(Photo by Graeme Maclean via Creative Commons)
(Photo by Graeme Maclean via Creative Commons)

A new wildlife fatality reporting tool for the wind industry aims to give researchers more data on bat and bird deaths — without publicly identifying the wind farms where they occurred.

The American Wind Wildlife Institute will start seeking voluntary submissions of wildlife monitoring reports next month. Approved researchers will have access to the collection if they agree to keep specific projects and companies anonymous.

The data repository project is an attempt to resolve developers’ fears about legal liability and negative publicity, while also making it easier for researchers to find information on bat and bird collisions at wind turbines.

“The ultimate goal is to build a comprehensive wind-wildlife database,” says Taber Allison, director of research and evaluation for the American Wind Wildlife Institute.

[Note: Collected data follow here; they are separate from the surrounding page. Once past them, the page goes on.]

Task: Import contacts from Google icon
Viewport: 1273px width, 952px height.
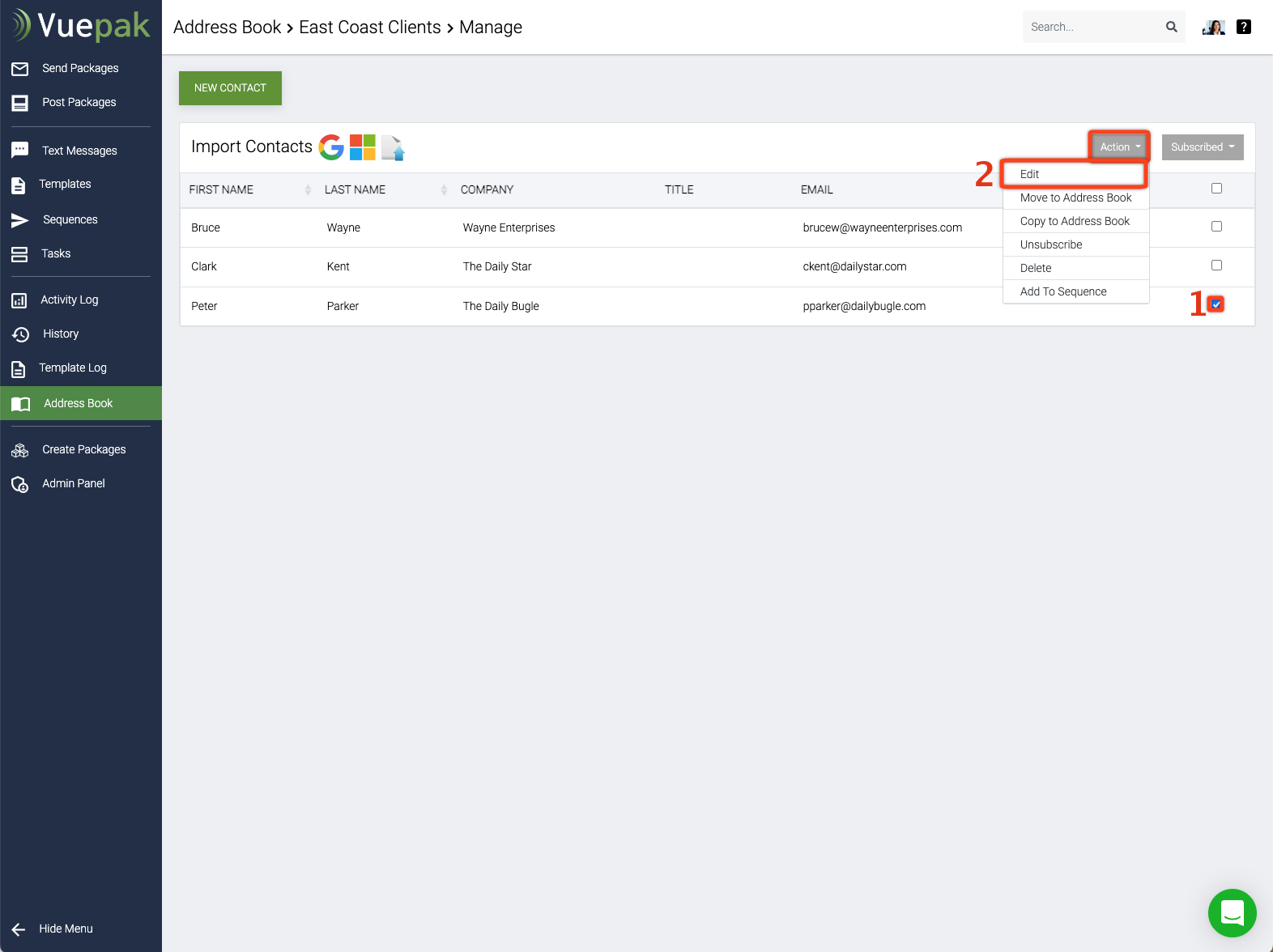Action: point(331,147)
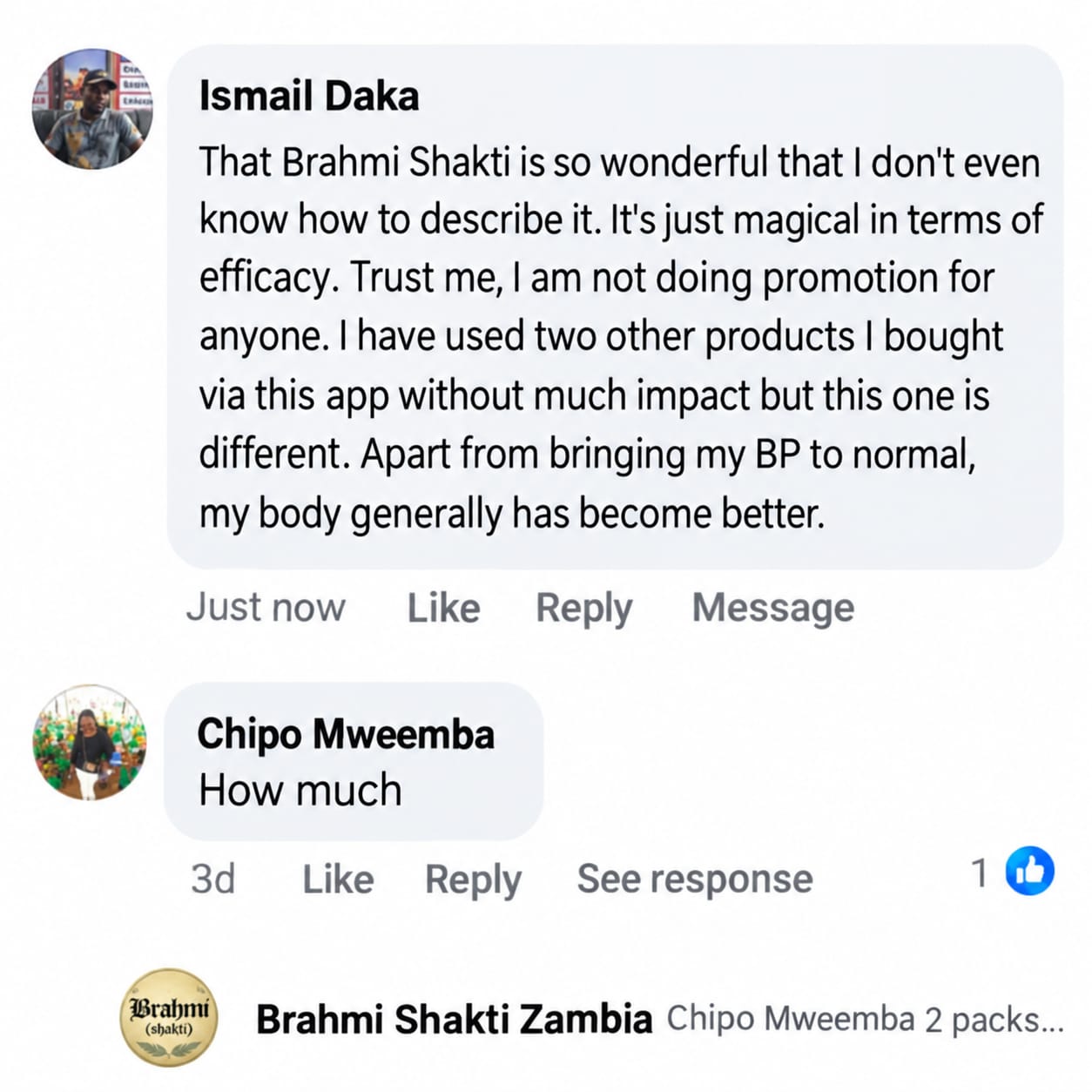The height and width of the screenshot is (1092, 1092).
Task: Open the Ismail Daka name link
Action: [x=309, y=96]

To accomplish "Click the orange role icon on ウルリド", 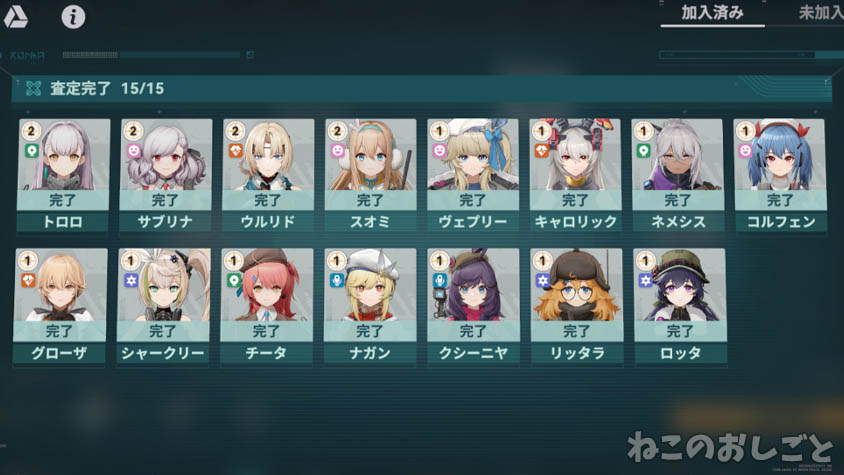I will pos(236,151).
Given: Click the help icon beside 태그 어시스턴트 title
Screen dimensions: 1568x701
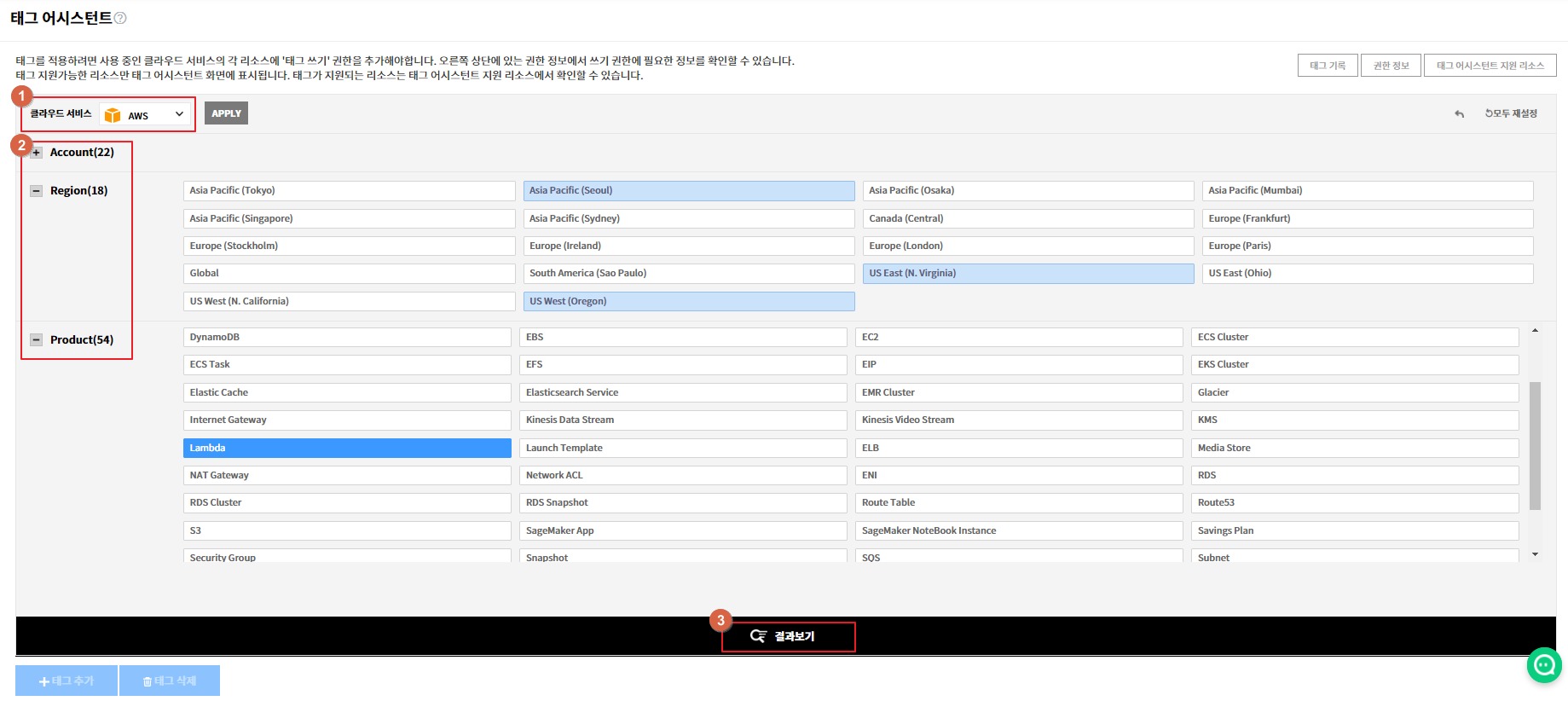Looking at the screenshot, I should click(x=120, y=18).
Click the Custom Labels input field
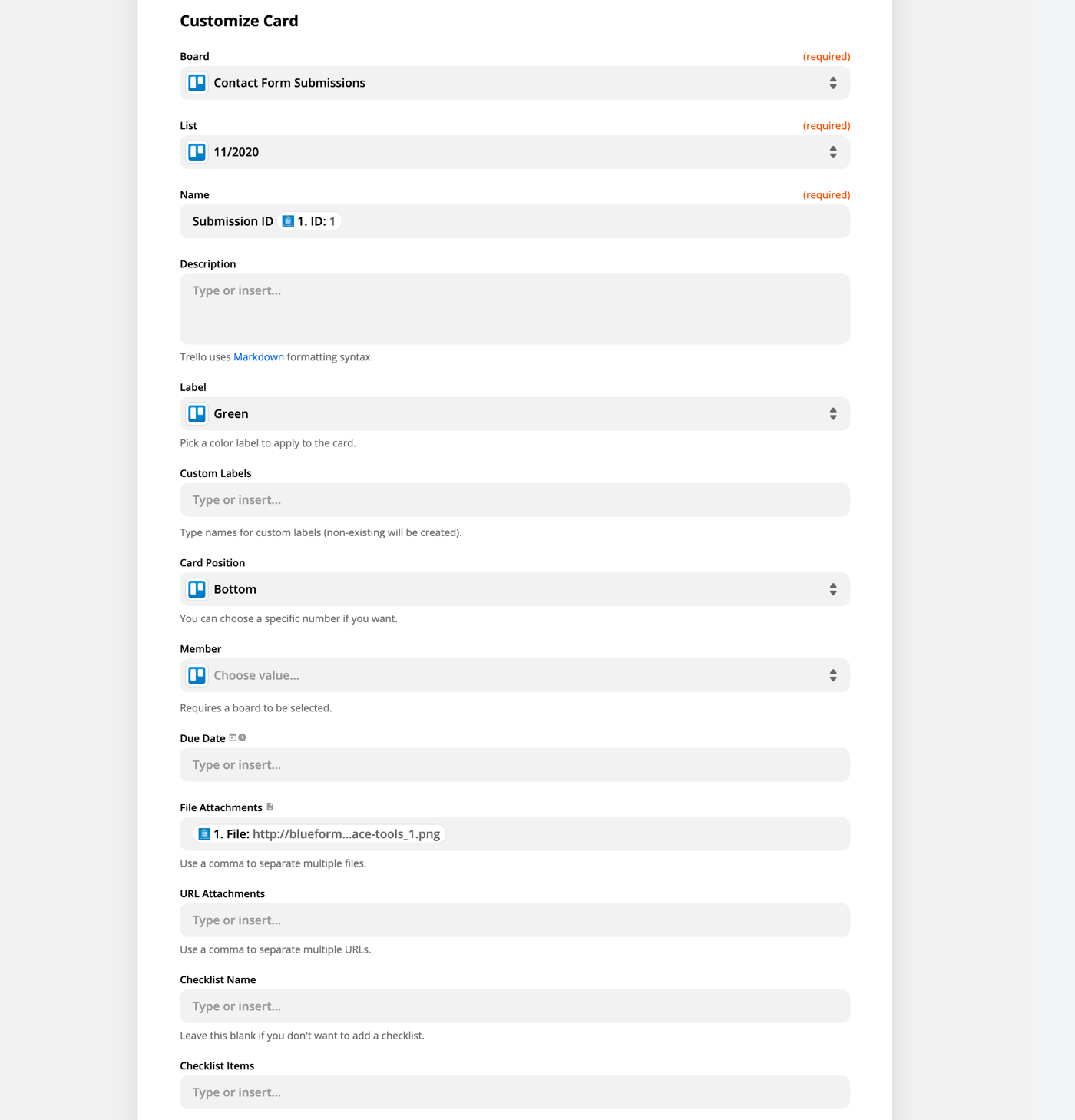Screen dimensions: 1075x1120 514,499
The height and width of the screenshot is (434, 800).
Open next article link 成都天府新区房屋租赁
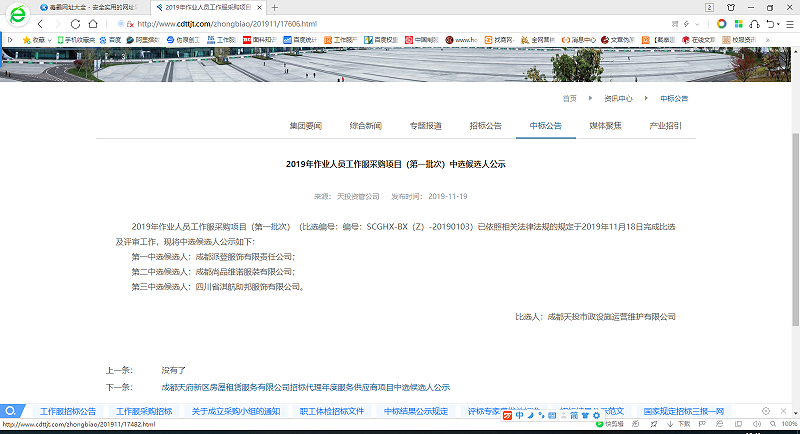pyautogui.click(x=306, y=386)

The institute is an independent nonprofit organization whose board of directors is split evenly between representatives of the wind industry and conservation groups (including members of RE-AMP, which publishes Midwest Energy News.)

Making data accessible

The initial focus will be on gathering data on post-construction fatality monitoring — wildlife surveys conducted after a wind farm is built and in operation. State agencies are requesting post-construction monitoring more frequently in recent years as a condition for granting permits.

Even though the studies are becoming more common, they’ve been largely inaccessible to wildlife researchers. Many reports are never made public. Others are hard to find or don’t provide enough detail about analysis and assumptions to be used in broader studies.

The American Wind Wildlife Institute has been developing its Research Information System for about a year and a half. It just completed a successful test run for technical issues, and now it’s ready to start soliciting its first submissions after the holidays.

Wind farm operators who conduct post-construction monitoring studies will be able to upload their data and literature to the system, which will convert it to a common, searchable format that can be queried by approved researchers.

After gathering enough studies, the institute will likely hand-pick an analyst who would be given controlled access to the information and be asked to produce a peer-reviewed, published research report using the data.

Allison says he eventually sees opening up the database to outside research proposals, but first they need to establish trust with wind developers and prove they can protect participants’ privacy.

There’s still plenty researchers could learn without publicly identifying the wind farms involved, he says. They could compare fatalities by region or turbine type, or look at how different wildlife survey techniques produce different results.

Allison says they’ve had a “generally favorable” reception from wind developers. Several have already provided the institute with sample data for use in the test run. The American Wind Energy Association passed a resolution of support in February 2011.

Study barriers

One reason the wind industry is on board with the project is that it seeks to address some of developers’ top concerns about collecting and sharing wildlife fatality monitoring data.

A new survey of wind industry officials in the Great Lakes region found that fears about legal liability and negative publicity were developers’ top reasons for not wanting to share post-construction wildlife fatality data.

The survey, by Minneapolis environmental research firm Dovetail Partners, interviewed 46 stakeholders, including 19 developers or consultants and 17 employees of state or federal agencies.

As wind developments have moved closer to more populated areas, several projects have run into resistance from local activists. Companies don’t want to publicly share data that’s going to be misinterpreted and spun against them by opponents.

They also don’t want to be in the position of building a criminal case against themselves. Most birds are protected by federal law, and wind developers don’t have any guarantee they won’t be prosecuted for unintentional kills.

On top of that, the studies are expensive, ranging most often between $50,000 to $250,000 per year, says Rob Bouta, a senior environmental scientist with Westwood Professional Services, which consults for energy and land developers.

“It’s time consuming. It’s labor intensive. It requires a certain amount of statistical analysis,” says Bouta. “You wouldn’t want to do that kind of study, and as a result put your project more at risk.”

Finding common ground

Post-construction wildlife monitoring is becoming more common, but that’s only because more government agencies are asking for the studies as part of permitting agreements.

Over the last eight years, Bouta has worked on around 70 wind projects, mostly doing pre-construction wildlife studies. He’s currently working on his first post-construction study, which he believes is the first in Minnesota in more than a decade.

Can he say which wind farm he’s studying? “I would prefer not to,” says Bouta, citing the same privacy sensitivities identified in the Dovetail survey.

Wind developers and agency officials both identified cost as the top barrier to collecting post-construction wildlife data, but they gave different responses when asked why more data isn’t shared with government agencies.

Agency representatives said developers don’t share wildlife data with them because they’re afraid of being told to change or curtail their operations, which developers actually cited as their fourth highest concern.

Dr. Sarah Stai, an associate ecologist and author of the Dovetail report, says she hopes the survey can help agencies and developers find common ground by better understanding each others’ perspectives.

“That’s really important to overcoming the barriers, that everyone’s on the same page,” says Stai. “We don’t have a huge sample size, but it does appear they’re not on the same page.”

Stai says the reporting system by the American Wind Wildlife Institute is a promising step toward solving some of developers’ concerns about sharing data.

“The idea is everybody benefits from learning what happens [after construction] so that we can make better predictions in the future.”